If a remote call fails during event registration (more than likely
from
a network failure or remote libvirtd restart timed just right), then when
calling the virObjectEventStateDeregisterID we don't want to call the
registered @freecb function because that breaks our contract that we
would only call it after succesfully returning.

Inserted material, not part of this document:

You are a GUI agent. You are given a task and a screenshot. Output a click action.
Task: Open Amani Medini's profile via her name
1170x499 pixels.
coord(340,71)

If the @freecb routine
were called, it could result in a double free from properly coded
applications that free their opaque data on failure to register, as seen
in the following details:
Program terminated with signal 6, Aborted.
#0 0x00007fc45cba15d7 in raise
#1 0x00007fc45cba2cc8 in abort
#2 0x00007fc45cbe12f7 in __libc_message
#3 0x00007fc45cbe86d3 in _int_free
#4 0x00007fc45d8d292c in PyDict_Fini
#5 0x00007fc45d94f46a in Py_Finalize
#6 0x00007fc45d960735 in Py_Main
#7 0x00007fc45cb8daf5 in __libc_start_main
#8 0x0000000000400721 in _start
The double dereference of 'pyobj_cbData' is triggered in the following way:
(1) libvirt_virConnectDomainEventRegisterAny is invoked.
(2) the event is successfully added to the event callback list
(virDomainEventStateRegisterClient in
remoteConnectDomainEventRegisterAny returns 1 which means ok).
(3) when function remoteConnectDomainEventRegisterAny is hit,
network connection disconnected coincidently (or libvirtd is
restarted) in the context of function 'call' then the connection
is lost and the function 'call' failed, the branch
virObjectEventStateDeregisterID is therefore taken.
(4) 'pyobj_conn' is dereferenced the 1st time in
libvirt_virConnectDomainEventFreeFunc.
(5) 'pyobj_cbData' (refered to pyobj_conn) is dereferenced the
2nd time in libvirt_virConnectDomainEventRegisterAny.
(6) the double free error is triggered.
Resolve this by adding an @inhibitFreeCb boolean in order to avoid calling
freecb in virObjectEventStateDeregisterID for any remote call failure in
a remoteConnect*EventRegister* API. For remoteConnect*EventDeregister* calls,
the passed value would be false indicating they should run the freecb if it
exists.
Patch based on the investigation and initial patch posted by:
fangying <fangying1(a)huawei.com>.
Signed-off-by: John Ferlan <jferlan(a)redhat.com>
---
Initial patch found at:
https://www.redhat.com/archives/libvir-list/2017-June/msg00039.html
based on feedback from Daniel Berrange to a previous posting:
https://www.redhat.com/archives/libvir-list/2017-May/msg01089.html
Since no new patch was posted, I posted my idea from review for
consideration.
src/bhyve/bhyve_driver.c | 2 +-
src/conf/domain_event.c | 2 +-
src/conf/object_event.c | 23 +++++++++++++++++------
src/conf/object_event.h | 3 ++-
src/libxl/libxl_driver.c | 2 +-
src/lxc/lxc_driver.c | 2 +-
src/network/bridge_driver.c | 2 +-
src/node_device/node_device_driver.c | 2 +-
src/qemu/qemu_driver.c | 4 ++--
src/remote/remote_driver.c | 32 ++++++++++++++++----------------
src/secret/secret_driver.c | 2 +-
src/storage/storage_driver.c | 2 +-
src/test/test_driver.c | 8 ++++----
src/uml/uml_driver.c | 2 +-
src/vz/vz_driver.c | 2 +-
src/xen/xen_driver.c | 2 +-
16 files changed, 52 insertions(+), 40 deletions(-)
diff --git a/src/bhyve/bhyve_driver.c b/src/bhyve/bhyve_driver.c
index ed2221a..6722dc4 100644
--- a/src/bhyve/bhyve_driver.c
+++ b/src/bhyve/bhyve_driver.c
@@ -1503,7 +1503,7 @@ bhyveConnectDomainEventDeregisterAny(virConnectPtr conn,
if (virObjectEventStateDeregisterID(conn,
privconn->domainEventState,
- callbackID) < 0)
+ callbackID, false) < 0)
return -1;
return 0;
diff --git a/src/conf/domain_event.c b/src/conf/domain_event.c
index 6e471d7..ff4c602 100644
--- a/src/conf/domain_event.c
+++ b/src/conf/domain_event.c
@@ -2301,7 +2301,7 @@ virDomainEventStateDeregister(virConnectPtr conn,
NULL);
if (callbackID < 0)
return -1;
- return virObjectEventStateDeregisterID(conn, state, callbackID);
+ return virObjectEventStateDeregisterID(conn, state, callbackID, false);
Why is this false? virDomainEventStateDeregister is called directly from
public API implementations. For instance from
qemuConnectDomainEventDeregister(). Don't we want to run free callback then?